El "Amado Señor" de la novela de Pablo Katchadjian le pide al narrador que le dé una explicación de lo que está haciendo, pero luego de elucubrar algunas respuestas como un torpe equilibrista de la reflexión (que se cae y se levanta de sus certezas), y en una deriva permanente del pensamiento, llega a la conclusión que no cree que exista ese interlocutor y empieza a hablarle a todas las cosas, que están dispuestas a dialogar con él, mientras empiezan a aparecer enmarcados distintos relatos. Su entrevista con Télam:
¿Pensaste en algún texto en particular para encontrar y trabajar la voz de tu novela?
- Pablo Katchadjian: "Carta al padre" de Kafka y "Las confesiones de San Agustín", donde una segunda persona le habla a alguien que está por encima, son los dos libros de origen del deseo de escribir así, me parece, que lo llevo conmigo desde hace muchos años y recién encontró su expresión ahora.
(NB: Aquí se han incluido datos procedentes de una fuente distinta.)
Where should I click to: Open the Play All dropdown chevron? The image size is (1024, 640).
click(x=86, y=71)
El éxtasis de San Juan de la Cruz, con su dialéctica entre entender y no entender, también. Pero también Daniil Jarms o Lorenzo García Vega o Leonora Carrington. Es decir, misticismo y absurdo, que coinciden en que los dos arman un centro de no conocimiento, de lo que no se puede saber, y lo rodean de miles de maneras. El cambio de destinatario, en este sentido, es claridad y confusión a la vez: claridad porque ve que no hay una sola cosa a la que hablarle, y confusión por lo mismo. Todo para armar ese hueco sin tiempo en el que no se ve ni entiende nada y, al mismo tiempo, se entiende todo, pero de una manera que no tiene utilidad práctica.
¿En el cambio de destinatario hay un guiño y un homenaje al lector?
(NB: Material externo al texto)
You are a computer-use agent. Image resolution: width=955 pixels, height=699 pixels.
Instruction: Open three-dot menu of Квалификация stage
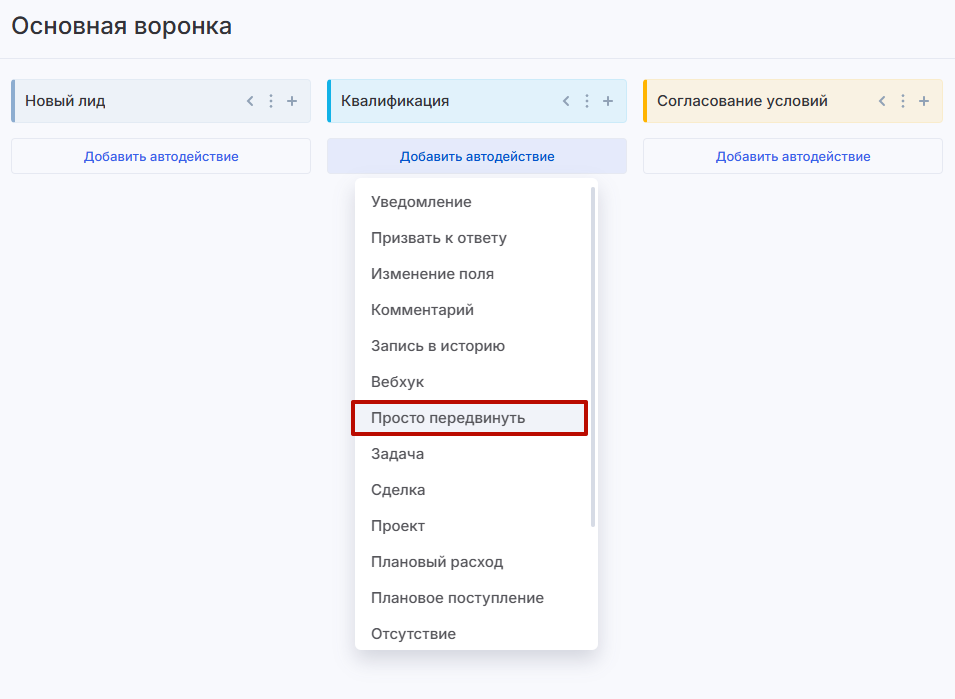[587, 101]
-P.K.: Cambia de destinatario cuando se da cuenta de que el "Amado Señor" no es un señor y quiere llamarlo "Señora", pero no es tampoco una señora. Es decir, cuando piensa: ¿a qué le estoy hablando? Le estoy hablando a todas las cosas, se dice. Y todas las cosas escuchan y están dispuestas al diálogo. Es un descubrimiento hermoso. Para mí lo fue, al menos: podés hablarle a cualquier cosa y esa cosa, si sabés hablarle, te va a escuchar y, aunque no tenga boca o no se pueda mover, va a darte a entender sus respuestas de alguna manera. Claro que sería uno el que traduce las respuestas, pero ¿no es siempre así? Así que cambia para no cambiar, como el fuego o el agua hirviendo.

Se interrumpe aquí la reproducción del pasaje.